**TASK REQUIREMENTS:**
This task calls for copying every line in the data below that contains the word "height".

**RECORDS FOR THIS EXERCISE:**
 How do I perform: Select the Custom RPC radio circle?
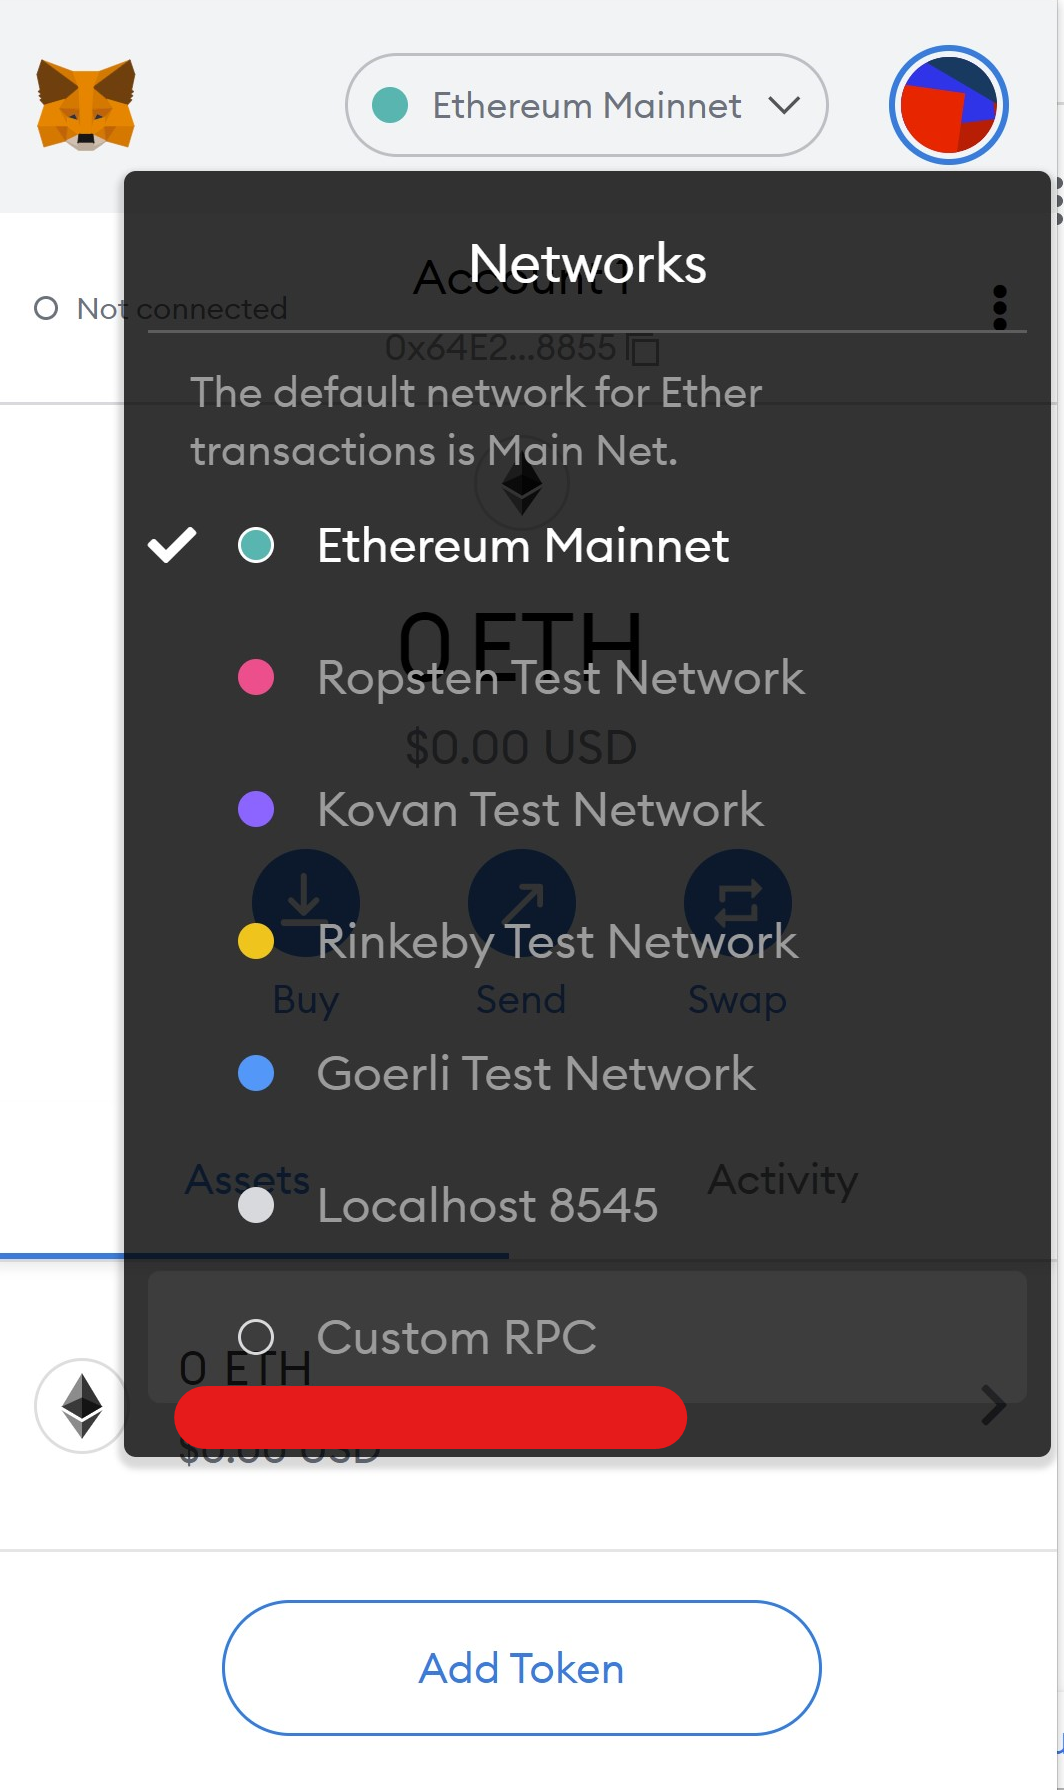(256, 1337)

---

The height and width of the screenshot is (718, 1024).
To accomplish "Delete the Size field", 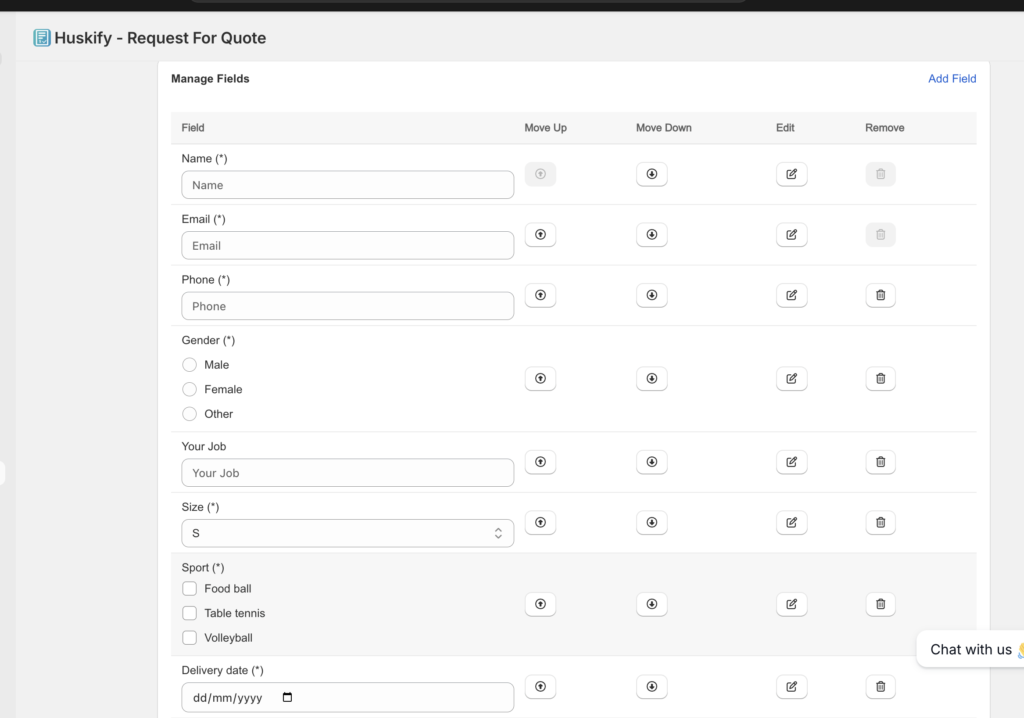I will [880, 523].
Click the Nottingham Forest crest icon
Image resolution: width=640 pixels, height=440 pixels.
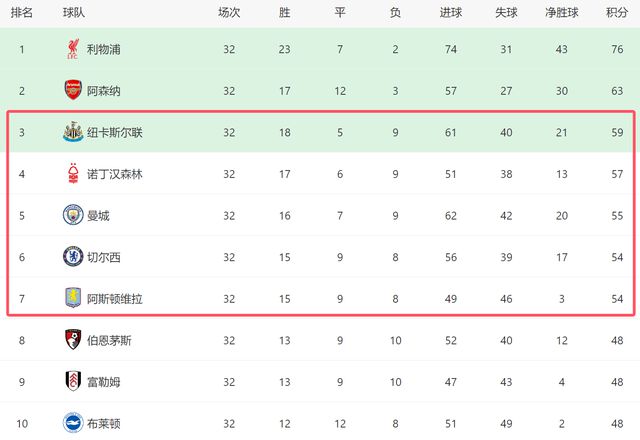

**ANSWER TO THIS TASK:**
The height and width of the screenshot is (718, 1024).
Image resolution: width=640 pixels, height=440 pixels.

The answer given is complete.